What you need to do:
Render the data below as a Markdown table with the columns "Number" and "Text," giving each non-blank line its own numbered row. Omit blank lines and all pictures.
____________
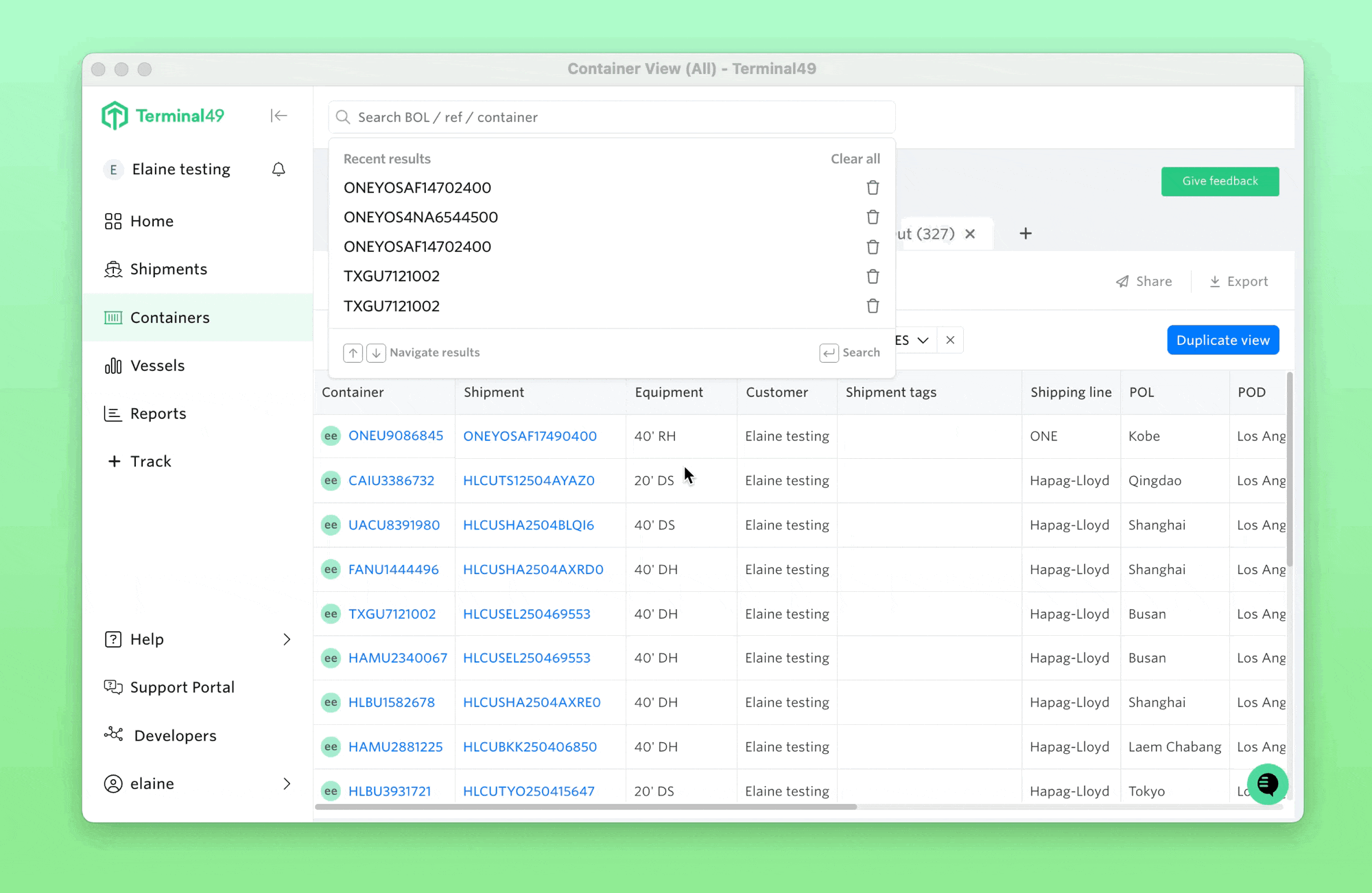Go to Shipments in sidebar
1372x893 pixels.
coord(168,269)
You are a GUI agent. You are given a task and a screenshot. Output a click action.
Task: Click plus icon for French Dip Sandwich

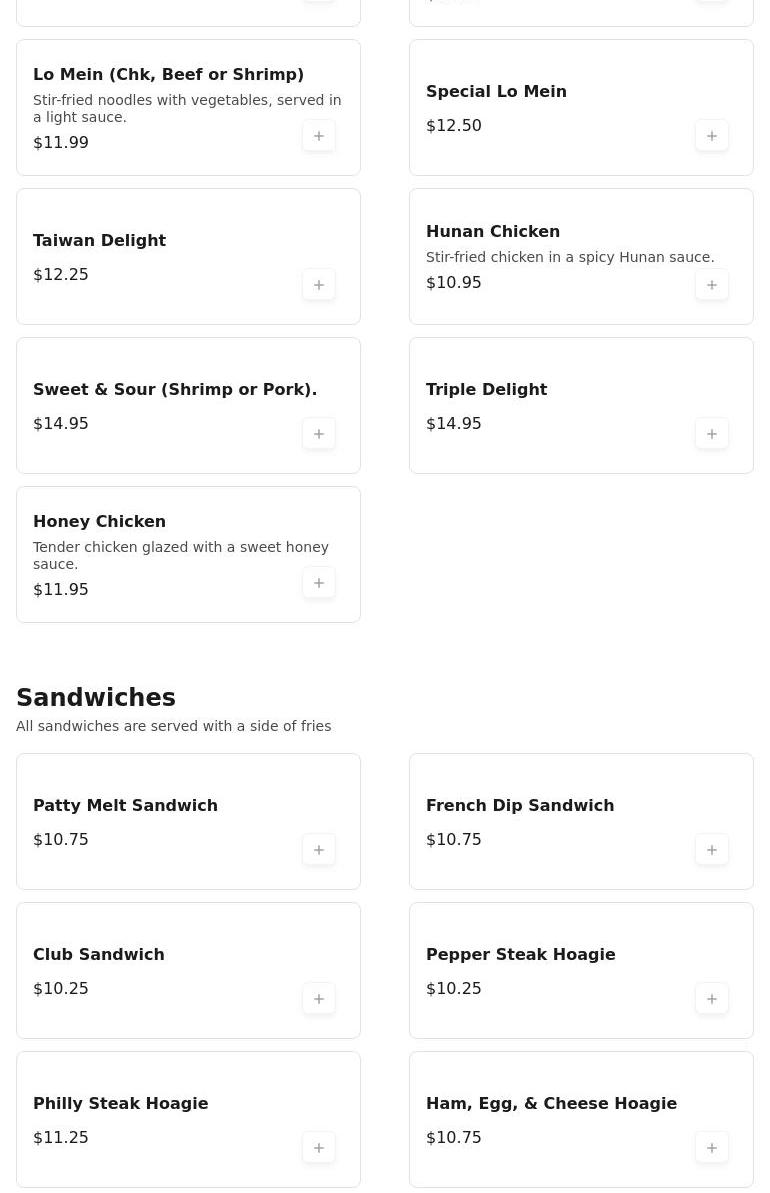(711, 851)
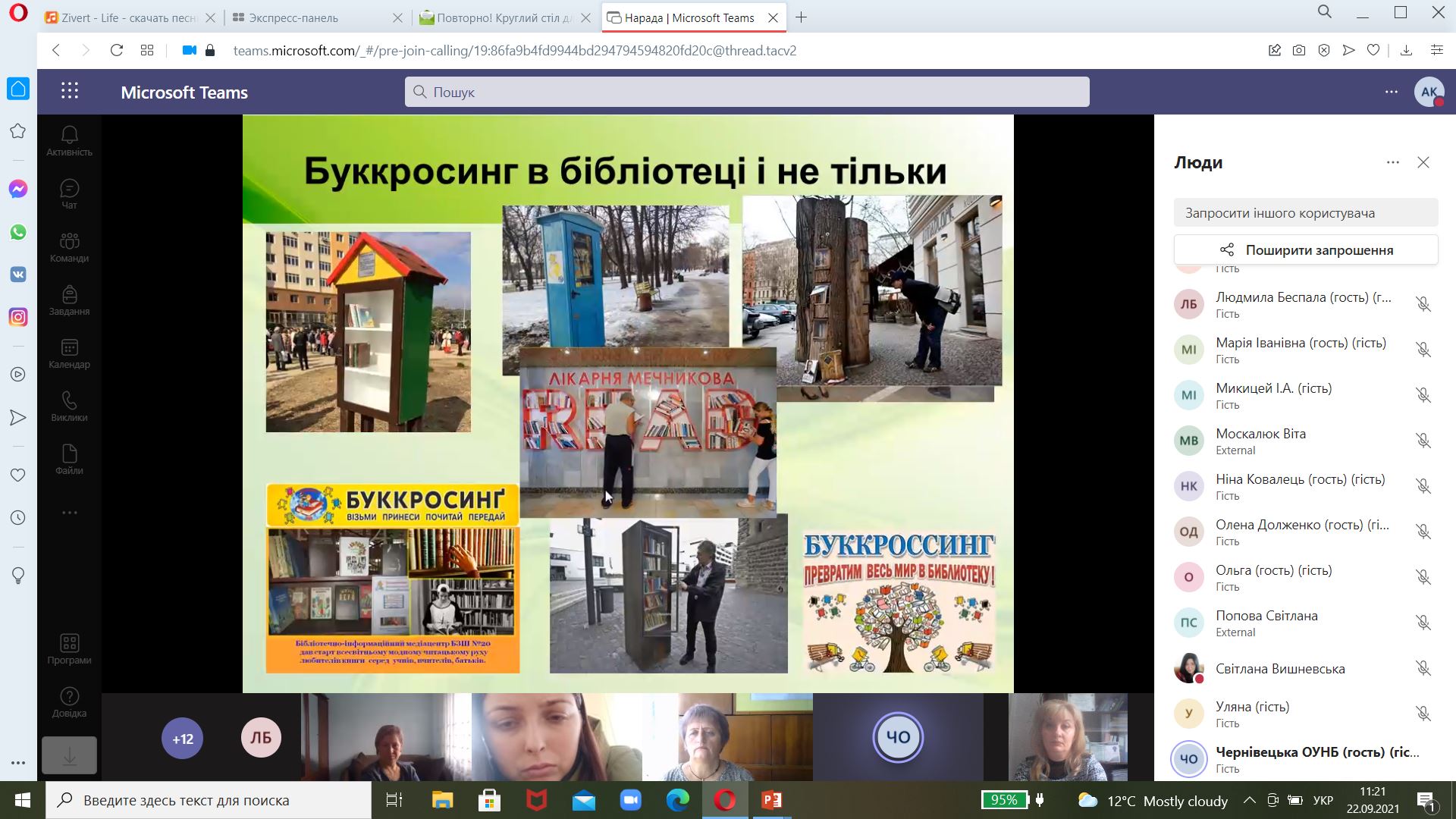Open the Activity feed in Teams sidebar
The image size is (1456, 819).
[x=69, y=141]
____________
Answer in full:
| Number | Text |
|---|---|
| 1 | Go to Shipments in sidebar |
| 2 | 1372x893 pixels. |
| 3 | coord(168,269) |
| 4 | You are a GUI agent. You are given a task and a screenshot. Output a click action. |
| 5 | Task: Click plus icon for French Dip Sandwich |
| 6 | (711, 851) |
| 7 | Open the Activity feed in Teams sidebar |
| 8 | The image size is (1456, 819). |
| 9 | [x=69, y=141] |